NAMER-015 - ethnographic attestation
Chemehuevi (Southern Paiute), eastern Mojave Desert and Chemehuevi Valley, lower Colorado River
United States - Eastern Mojave Desert and Chemehuevi Valley along the lower Colorado River (southeastern California - western Arizona) - North America - California-Great Basin
Weather / fertility magic
Among the Chemehuevi of the eastern Mojave Desert and the Chemehuevi Valley of the lower Colorado River, the bullroarer came in two registers. Plain wooden slats were whirled by children as toys; a second form, cut from mountain-sheep horn and notched along its edge, was swung for rain-making, to call down water on the desert. The instrument belonged to a broader Great Basin world of "sheep dreamers" - hunt-and-rain shamans whose visions ran to bighorn, rain, and the bullroarer itself. The detail comes from Isabel Kelly's 1936 fieldwork on Chemehuevi shamanism, where the contrast between the toy of softwood and the rain-charm of horn is stated plainly.

───

▶ **CHALLENGES**:
(a) In the passage on the Chemehuevi bullroarer, what material was the rain-making form of the instrument cut from?
(b) Pick up the passage on the Chemehuevi bullroarer at its last sentence and continue it.
The records bear no relation to the passage on the Chemehuevi bullroarer.

▶ **RECORDS SUPPLIED**:
───

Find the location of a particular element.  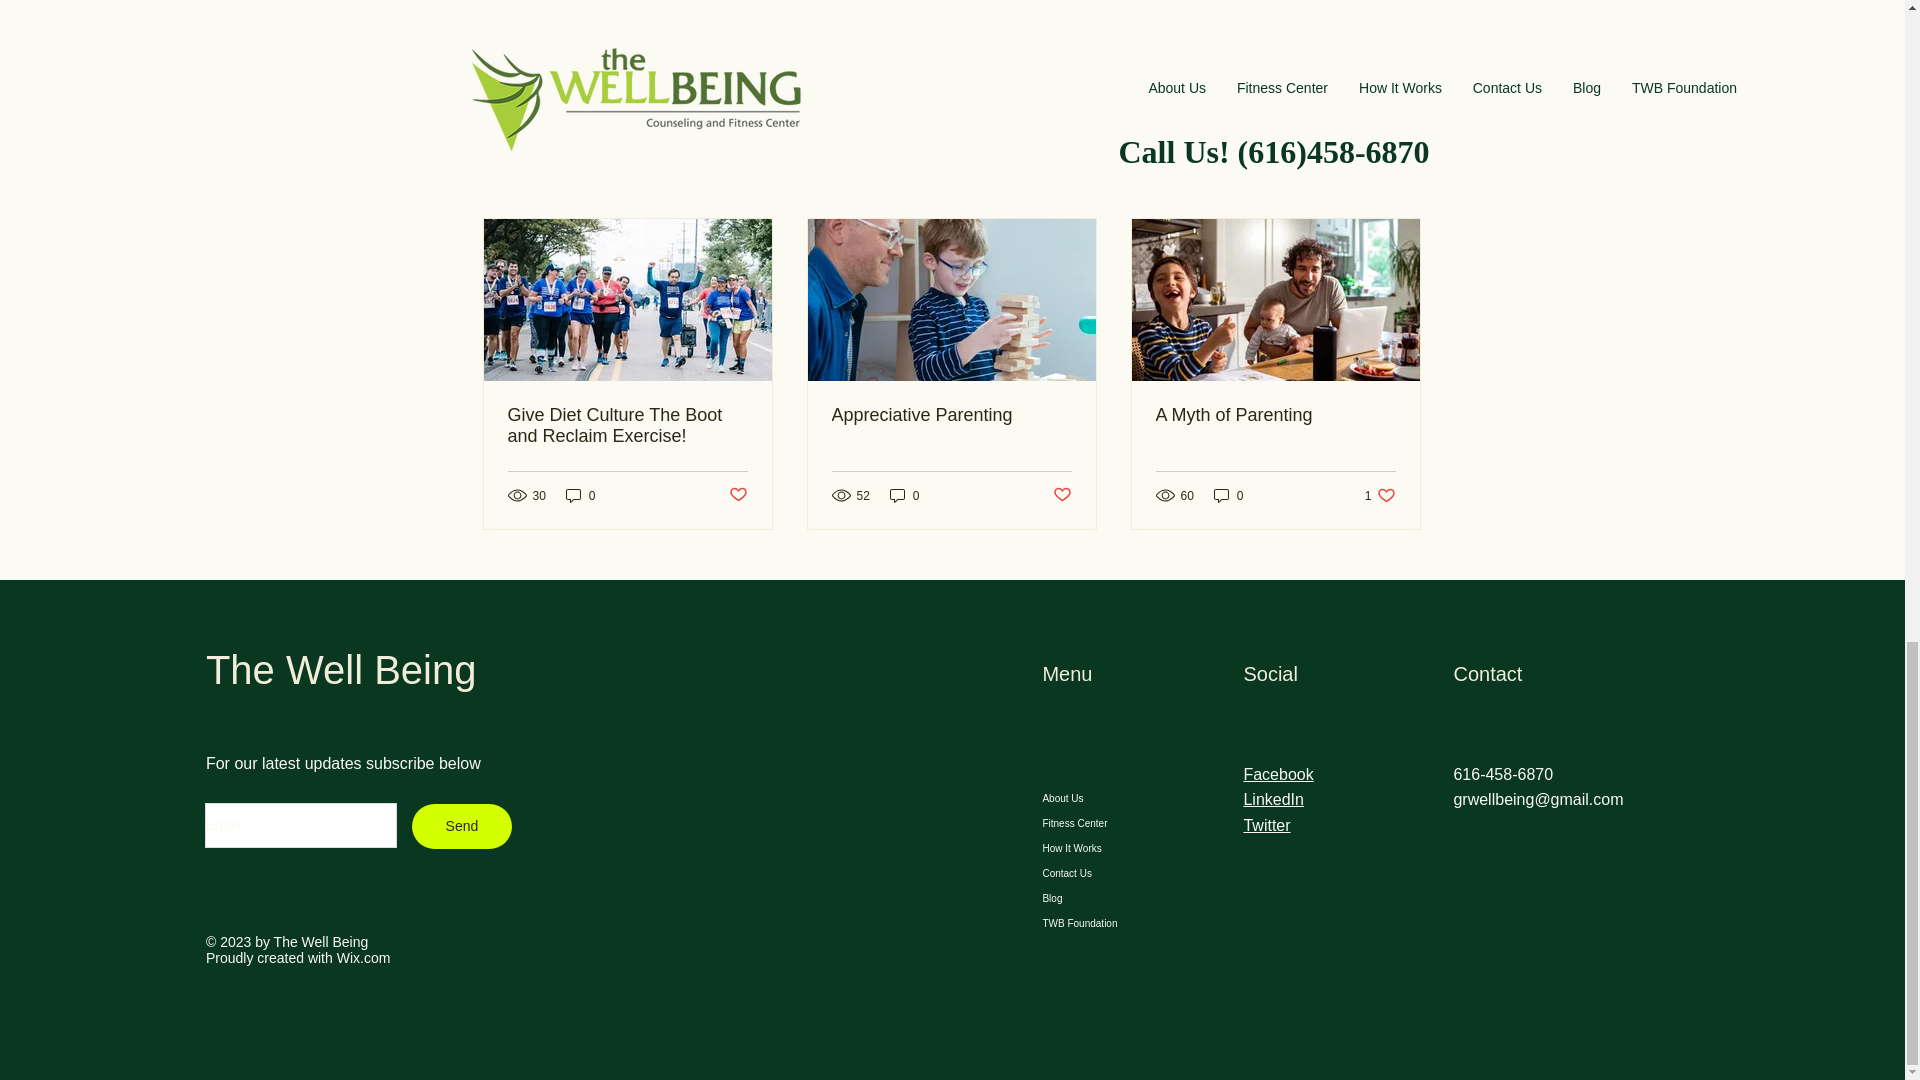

───

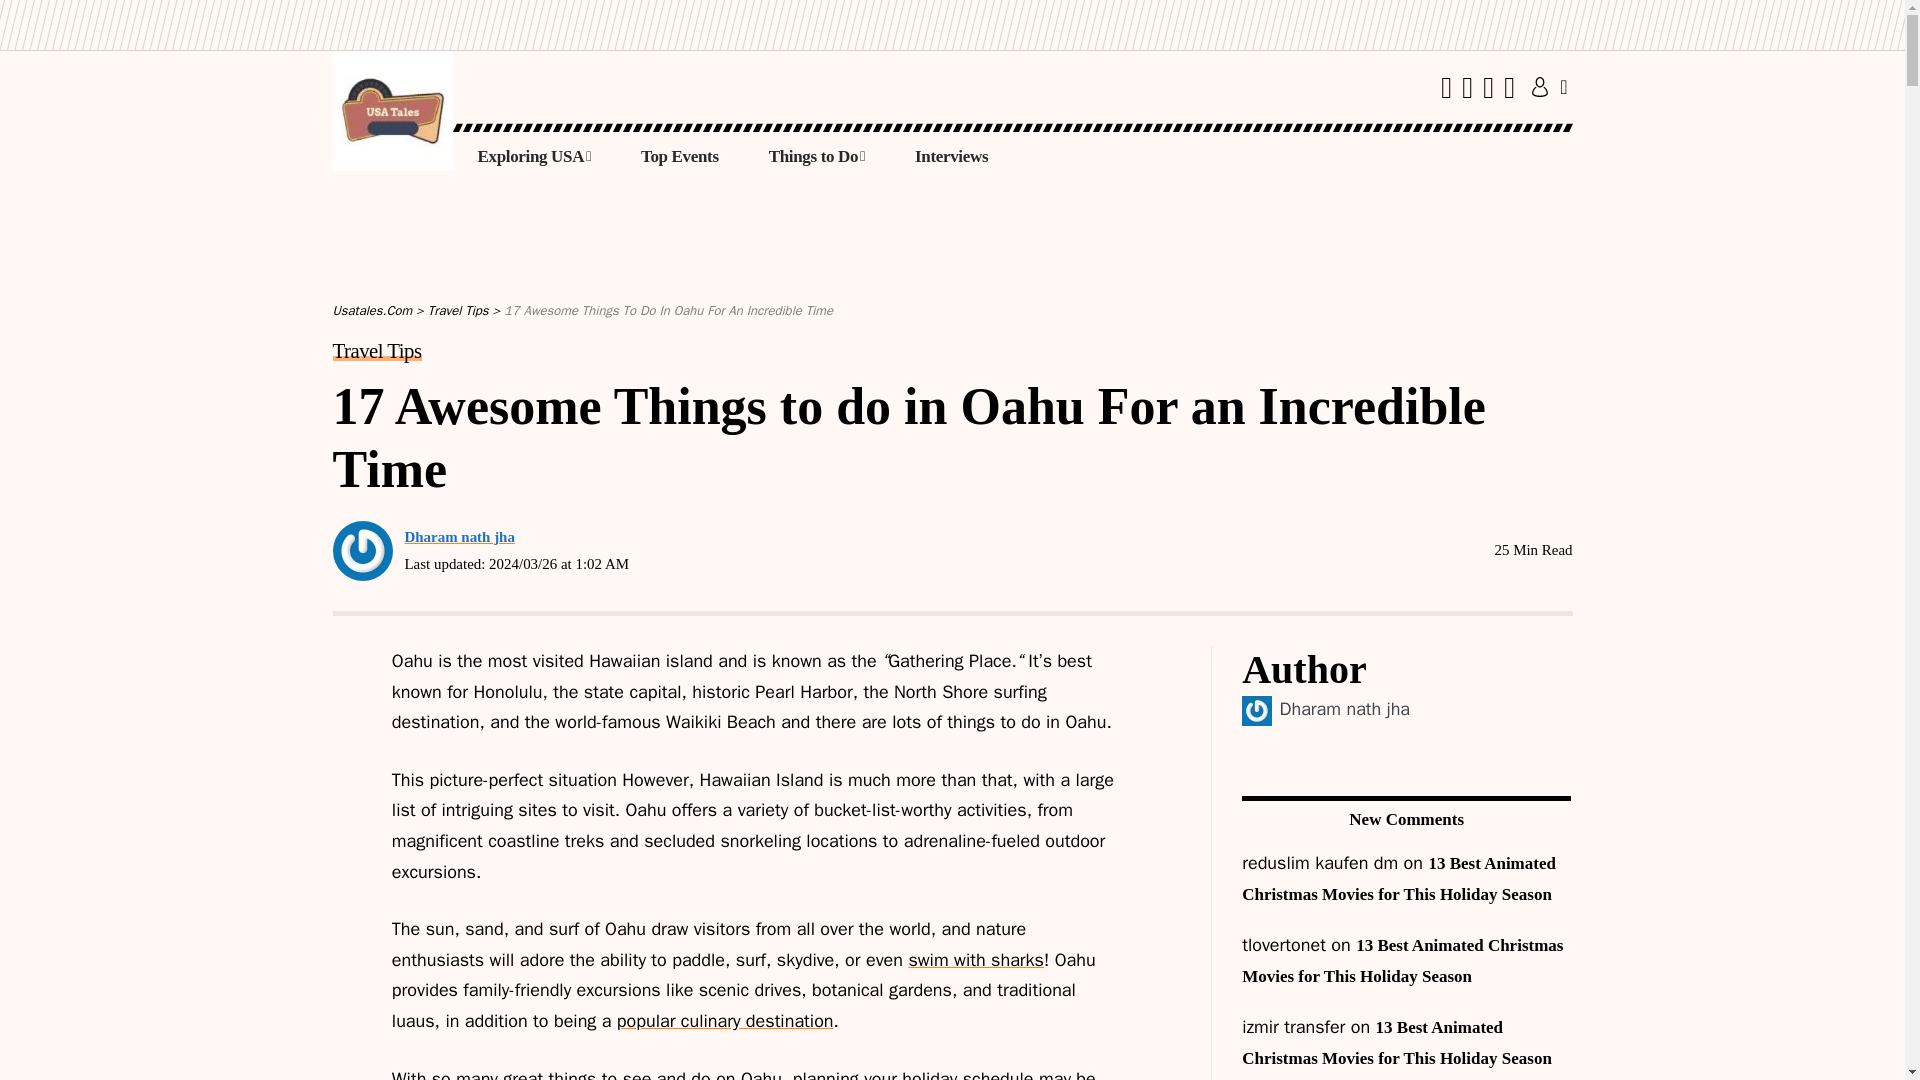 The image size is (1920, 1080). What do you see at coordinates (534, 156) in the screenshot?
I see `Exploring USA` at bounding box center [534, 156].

───

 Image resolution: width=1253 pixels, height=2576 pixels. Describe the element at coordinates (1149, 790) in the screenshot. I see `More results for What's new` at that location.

───

▶ **ANSWERS BELOW**:
(a) Mountain-sheep horn.

(b)
wooden bull-roarers were used as toys, while those of mountain sheep horn (notched) were for rain-making (Kelly, 1936, p. 138)
A. B. Elsasser, "Archaeological Evidence of Shamanism in California and Nevada," UCAS Reports (kas024-005), p. 38, quoting Kelly 1936:138.
- Object
- Two forms of bullroarer are reported: plain wooden slats whirled by children as toys, and notched slats of mountain-sheep horn whirled for rain-making.
- Function
- Plain wooden bullroarers were children's toys; notched mountain-sheep-horn bullroarers were whirled for rain-making.
- Map confidence
- high - approximate territory centroid (eastern Mojave Desert / Chemehuevi Valley anchor on the lower Colorado River)
- Source location
- Kelly 1936:138, quoted verbatim in Elsasser, UCAS Reports kas024-005, p. 38 (paragraph on the Chemehuevi of the Mojave Desert)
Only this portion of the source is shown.